I handled this issue with 2 different approaches.

  1. I submitted a PR to configure the precision of the thermometer I use (RuuviTag), and
  2. I created a virtual machine on my main PC to run Influx and Grafana, which are purpose built tools to capture and graph high volumes of data. There is an extension to log data to Influx.

Additional point:

  • a small cheap SSD will make a vast improvement in performance, compared to a SD card

Thanks for explaining. I understand it (although client-side javascript will not impact webthings performance)
Logging is not that important for me, it’s just nice to have. A stable running system is what I’m looking for.

Anyone has an idea about the Zigbee buttons making the system “freeze” sometimes?

This could be caused by the queuing of the temperature updates to the SQLite database. While the gateway is massively asynchronous, I’m not sure about whether the writes to that database are inline or in a separate process. If inline definitely an immediate performance impact. If asynchronous and the rate of updates even slightly exceeds the io capacity of the SD card for a short period, then there will be occasional stalls.

I turned logging completely off, so that should have no impact anymore on performance as there are no writes anymore. (unless SQLite is also used for other things?)

The other uses are very lightweight, I can’t imagine an impact.

I did the same thing with a GPIO button, but that works flawlessly. It must have somtheing to to with the zigbee adapter. (I see no errors in the logs when it freezes)
To be more precise, an average 9 clicks will freeze, getting worse when not waiting long enough after this happens.
So it is probably not related to SQLite

Perhaps this is the reason for the temporary unresponsiveness of a Zigbee button? I did not see this error before.
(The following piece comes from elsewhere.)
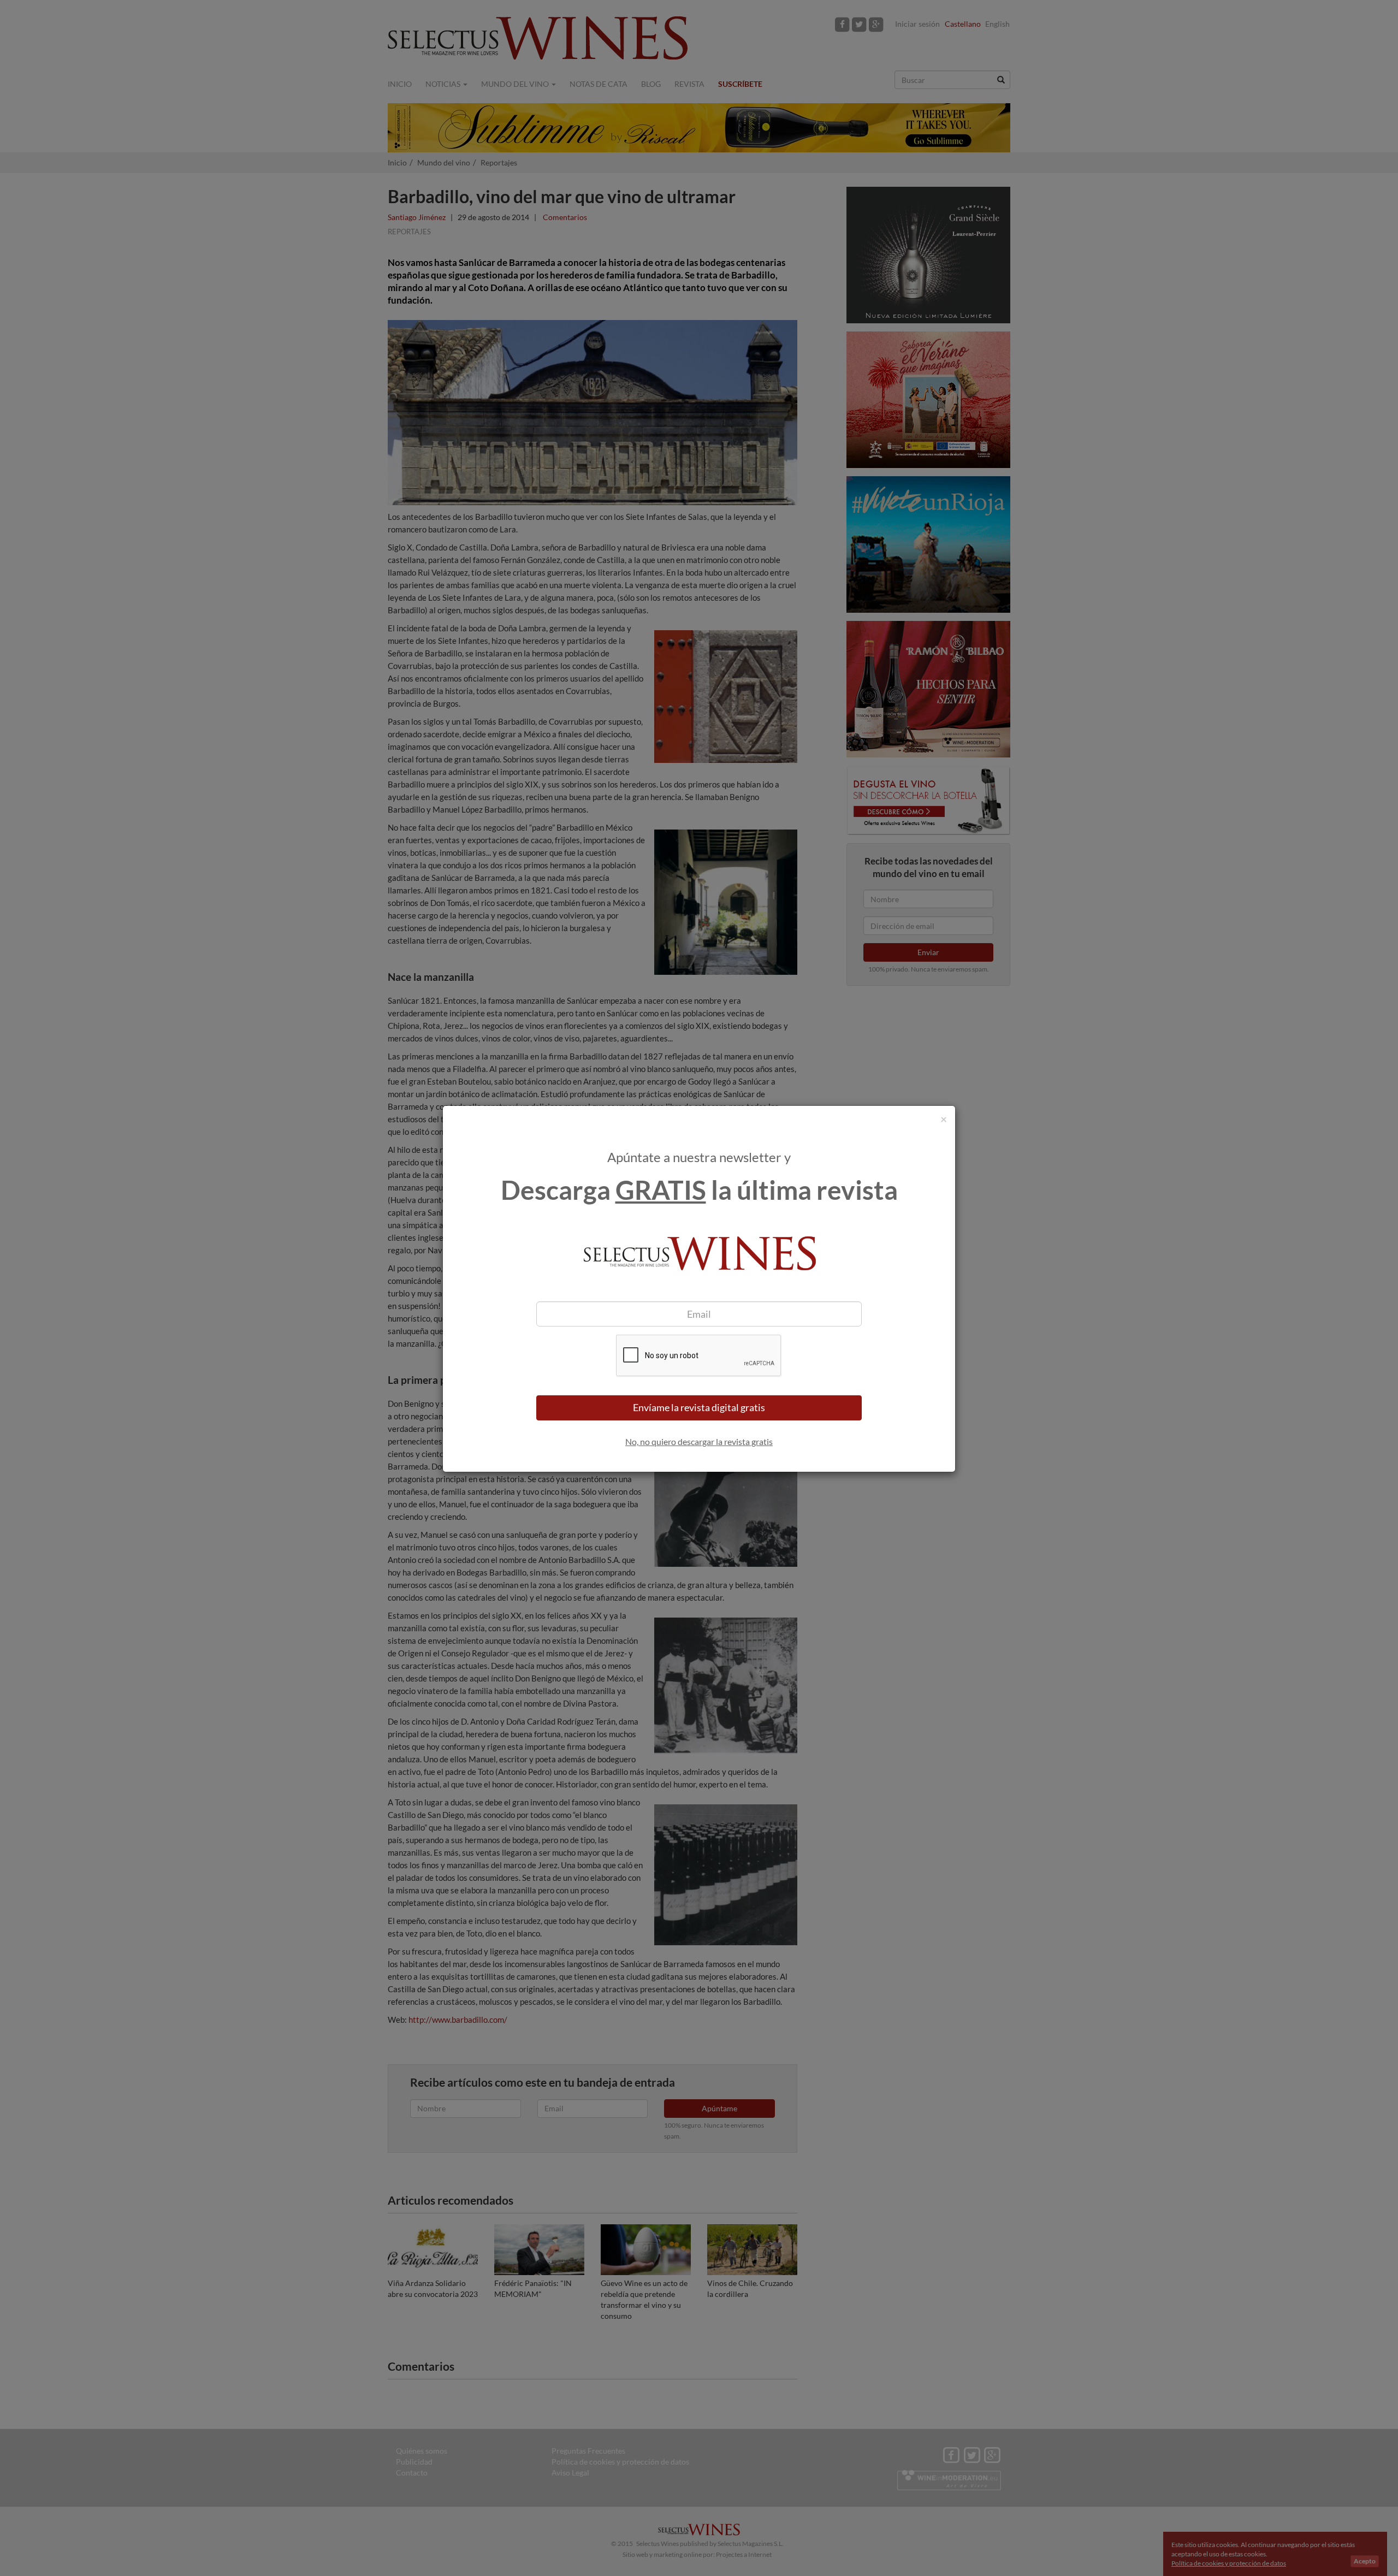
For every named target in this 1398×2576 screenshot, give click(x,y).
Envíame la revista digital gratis (699, 1407)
2020-12-10 22:26:42.994 ERROR : zigbee-adapter: Confirm Status: 240: MAC_TRANSACTION_EXPIRED , addr: 680ae2fffea4a873 f1bc

The logging was changed early this month to name these errors. Previously these messages were just a number named ‘undefined’ and were a bit confusing.
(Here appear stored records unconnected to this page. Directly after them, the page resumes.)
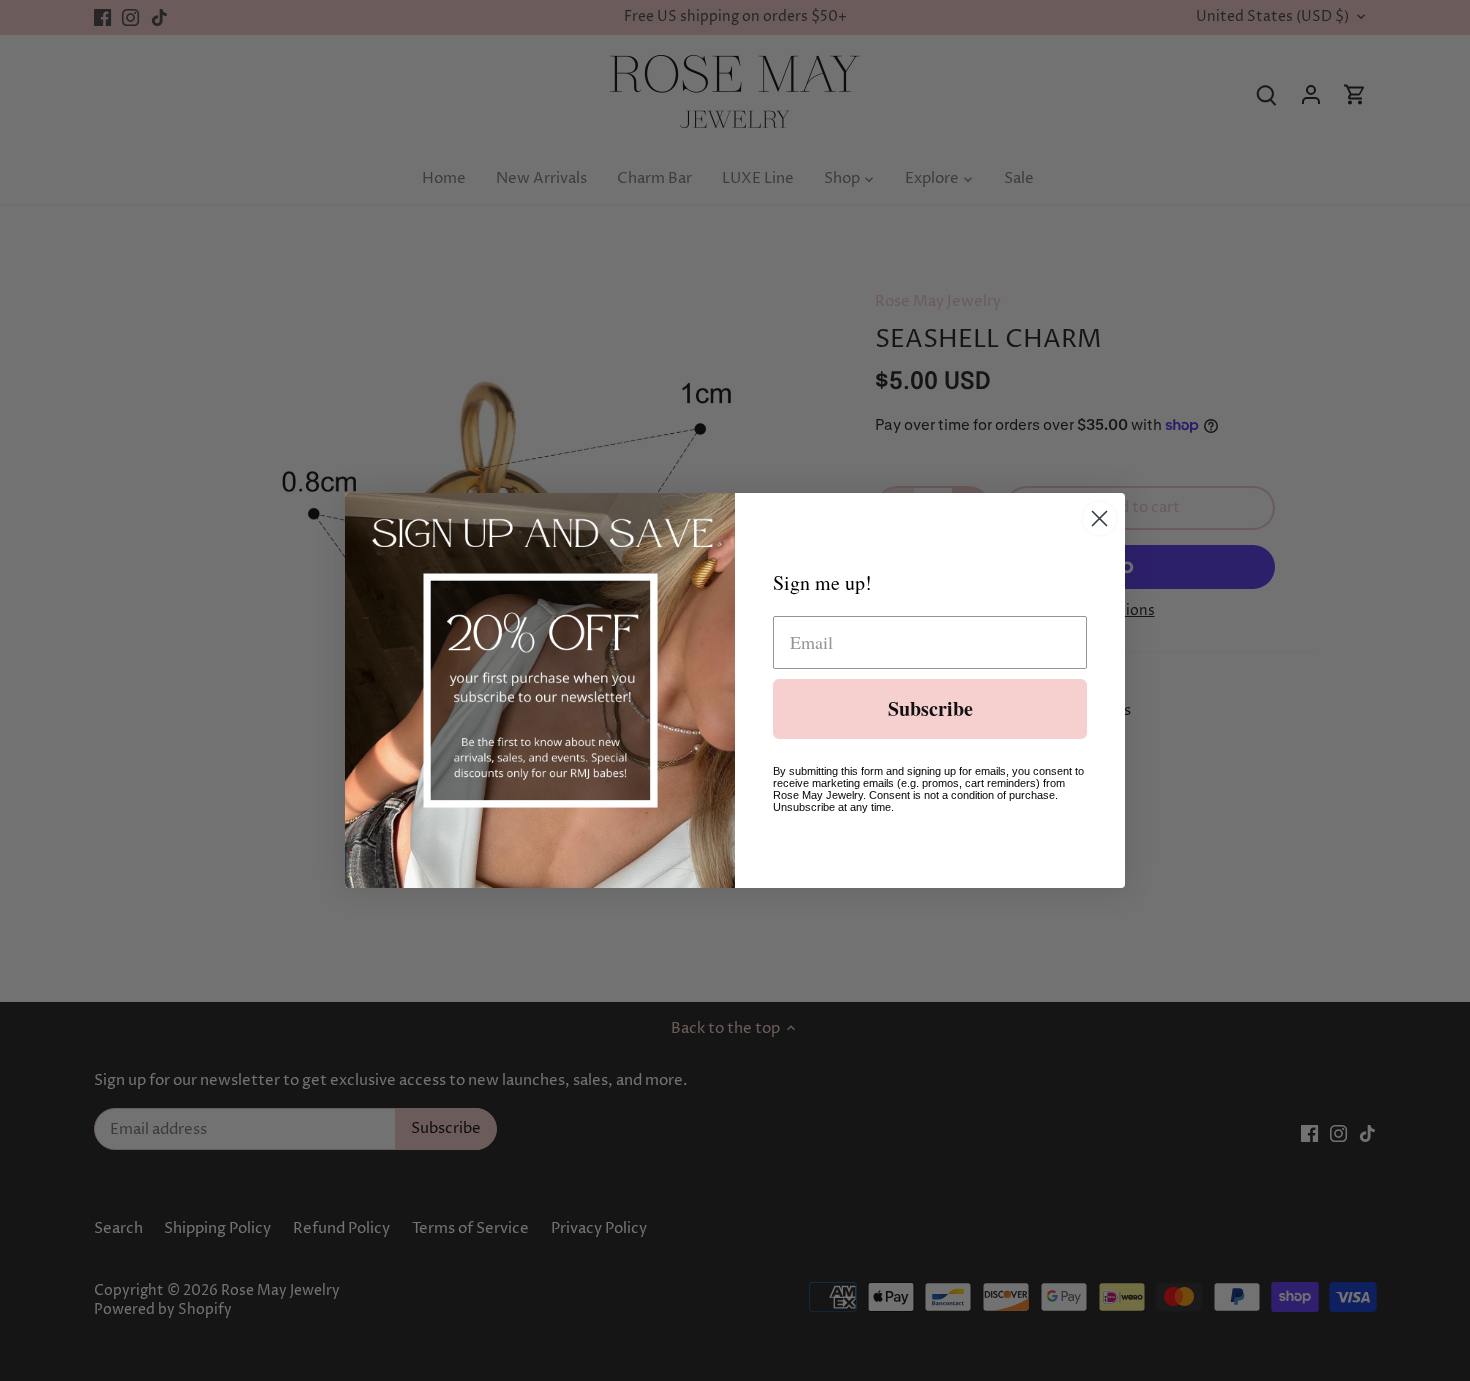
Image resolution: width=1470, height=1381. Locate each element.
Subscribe (930, 708)
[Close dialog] (1099, 518)
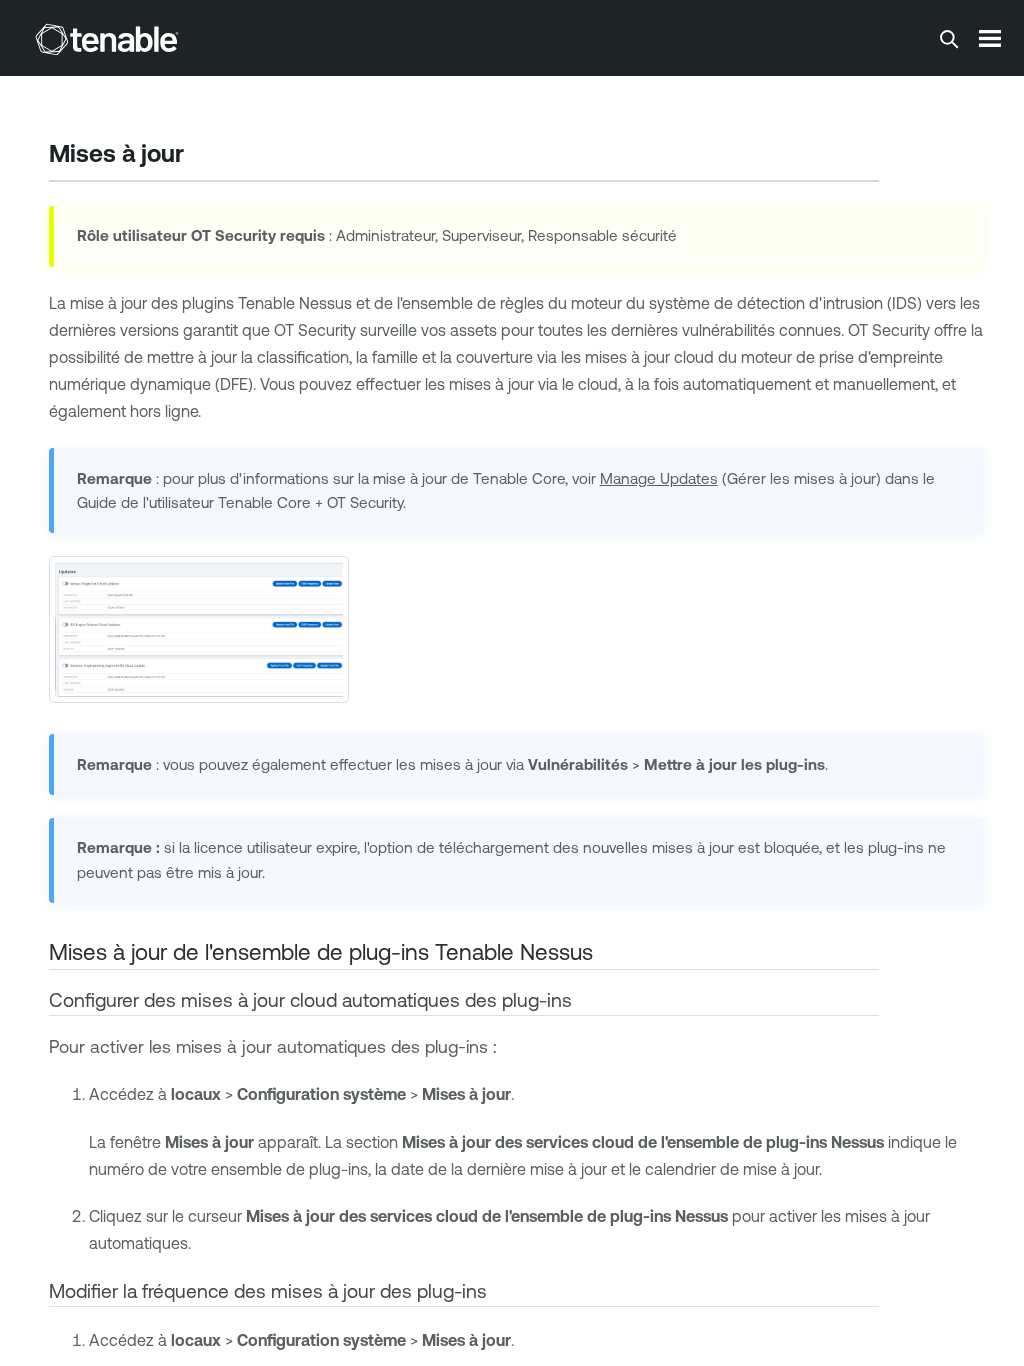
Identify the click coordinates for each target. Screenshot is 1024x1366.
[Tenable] (107, 39)
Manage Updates (659, 478)
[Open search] (949, 39)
Of course, it is possible that this error message could be associated with a delay in ZigBee devices responding.

This error, is it a ZigBee issue or webthings? I searched for the error, and found some posts but that didn’t help much…

As I understand it, it is a very low level ZigBee messaging error, where a response was not received within the expected time.

However, I don’t know much more than that: I just noticed that some unknown message numbers matched the entries in the MAC table, so I added those names into the error reporting.

Nobody has an idea what could possibly solve this? Because this would actually make my whole setup practically usesless…
I also have the same issue with another type of button (also from Ikea)

From what I can make out, this appears to be a ‘normal’ situation, unless it occurs each time that a message is sent to a particular device. And that case, the issue is likely to be the specific device rather than the WebThings software or the ZigBee adapter.

I’ll chime in with a situation I see when using cURL to toggle a thing property “on” between true & false values (turn Z-wave device on or off).

In my case, when the property changes to on=true the action is mostly instantaneous (< .5s) and reliable, no matter the previous state of the thing.

When the property changes to on=false (off) the action is often fast (< 2s) due to expected slow dim-to-off behaviour.

Occasionally, button presses changing to on=false, just hang for up to 30 seconds, and then eventually complete. Note that the cURL command includes a 30 sec timeout to prevent blocking (like this case)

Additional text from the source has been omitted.